**Set problem:**
Put the listing lines from the one containing "Given: Click the reset" through the one containing "pyautogui.click(x=451, y=152)", inclusive, into a Markdown table with the columns Row and Text, skipping blank lines. Include no other lines.

-=-=-

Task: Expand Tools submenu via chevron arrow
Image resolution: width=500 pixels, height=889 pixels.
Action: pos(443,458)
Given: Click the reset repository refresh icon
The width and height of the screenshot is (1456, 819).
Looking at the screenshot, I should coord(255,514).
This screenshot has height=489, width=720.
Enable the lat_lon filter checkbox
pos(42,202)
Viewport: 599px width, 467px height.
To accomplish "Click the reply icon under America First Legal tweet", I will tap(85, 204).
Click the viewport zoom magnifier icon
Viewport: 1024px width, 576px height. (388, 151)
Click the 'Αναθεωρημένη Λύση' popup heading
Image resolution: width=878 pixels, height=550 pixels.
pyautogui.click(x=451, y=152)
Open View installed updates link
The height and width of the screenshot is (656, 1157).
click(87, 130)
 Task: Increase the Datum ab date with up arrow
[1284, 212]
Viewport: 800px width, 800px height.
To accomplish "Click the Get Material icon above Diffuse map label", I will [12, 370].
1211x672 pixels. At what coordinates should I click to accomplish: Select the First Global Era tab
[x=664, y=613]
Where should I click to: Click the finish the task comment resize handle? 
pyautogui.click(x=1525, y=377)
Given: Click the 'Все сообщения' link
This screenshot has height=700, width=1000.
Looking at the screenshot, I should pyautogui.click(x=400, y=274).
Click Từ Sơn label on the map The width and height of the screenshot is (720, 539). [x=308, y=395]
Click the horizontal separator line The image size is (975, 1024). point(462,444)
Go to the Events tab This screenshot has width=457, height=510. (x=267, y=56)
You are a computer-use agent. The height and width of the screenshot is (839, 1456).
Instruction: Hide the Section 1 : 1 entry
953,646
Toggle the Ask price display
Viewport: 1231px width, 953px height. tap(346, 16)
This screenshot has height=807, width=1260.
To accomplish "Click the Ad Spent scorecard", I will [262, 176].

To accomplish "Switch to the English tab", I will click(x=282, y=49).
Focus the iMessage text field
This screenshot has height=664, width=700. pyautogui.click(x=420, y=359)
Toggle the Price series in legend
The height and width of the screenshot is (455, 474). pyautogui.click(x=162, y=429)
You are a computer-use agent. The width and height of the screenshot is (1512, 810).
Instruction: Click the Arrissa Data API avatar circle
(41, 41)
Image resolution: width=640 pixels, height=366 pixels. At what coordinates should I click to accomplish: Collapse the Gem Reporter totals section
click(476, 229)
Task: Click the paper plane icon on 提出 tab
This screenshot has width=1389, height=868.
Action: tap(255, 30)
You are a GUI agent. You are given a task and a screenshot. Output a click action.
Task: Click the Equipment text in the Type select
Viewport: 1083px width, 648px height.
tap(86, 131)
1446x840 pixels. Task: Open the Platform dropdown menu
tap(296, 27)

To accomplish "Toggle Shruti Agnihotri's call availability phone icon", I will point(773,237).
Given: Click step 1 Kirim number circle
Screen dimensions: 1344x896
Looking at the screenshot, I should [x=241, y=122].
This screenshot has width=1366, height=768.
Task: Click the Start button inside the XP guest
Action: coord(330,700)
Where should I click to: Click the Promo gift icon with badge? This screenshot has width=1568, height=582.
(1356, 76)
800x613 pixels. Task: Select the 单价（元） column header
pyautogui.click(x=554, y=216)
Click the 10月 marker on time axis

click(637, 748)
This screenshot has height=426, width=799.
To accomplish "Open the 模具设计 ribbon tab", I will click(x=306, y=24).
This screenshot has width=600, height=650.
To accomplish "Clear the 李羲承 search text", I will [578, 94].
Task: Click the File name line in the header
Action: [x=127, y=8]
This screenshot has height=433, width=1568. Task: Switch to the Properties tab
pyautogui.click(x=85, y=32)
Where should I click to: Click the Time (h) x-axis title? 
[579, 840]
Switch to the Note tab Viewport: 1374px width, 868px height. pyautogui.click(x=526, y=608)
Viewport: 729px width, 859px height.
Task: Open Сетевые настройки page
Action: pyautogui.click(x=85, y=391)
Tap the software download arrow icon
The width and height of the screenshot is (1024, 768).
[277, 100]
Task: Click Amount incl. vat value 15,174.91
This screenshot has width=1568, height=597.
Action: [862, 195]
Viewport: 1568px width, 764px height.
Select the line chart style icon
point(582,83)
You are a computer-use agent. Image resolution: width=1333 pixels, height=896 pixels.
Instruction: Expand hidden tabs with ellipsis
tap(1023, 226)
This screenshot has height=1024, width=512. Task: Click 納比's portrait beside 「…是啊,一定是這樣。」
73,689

-=-=-

**Complete response:**
| Row | Text |
|---|---|
| 1 | Given: Click the reset repository refresh icon |
| 2 | The width and height of the screenshot is (1456, 819). |
| 3 | Looking at the screenshot, I should coord(255,514). |
| 4 | This screenshot has height=489, width=720. |
| 5 | Enable the lat_lon filter checkbox |
| 6 | pos(42,202) |
| 7 | Viewport: 599px width, 467px height. |
| 8 | To accomplish "Click the reply icon under America First Legal tweet", I will tap(85, 204). |
| 9 | Click the viewport zoom magnifier icon |
| 10 | Viewport: 1024px width, 576px height. (388, 151) |
| 11 | Click the 'Αναθεωρημένη Λύση' popup heading |
| 12 | Image resolution: width=878 pixels, height=550 pixels. |
| 13 | pyautogui.click(x=451, y=152) |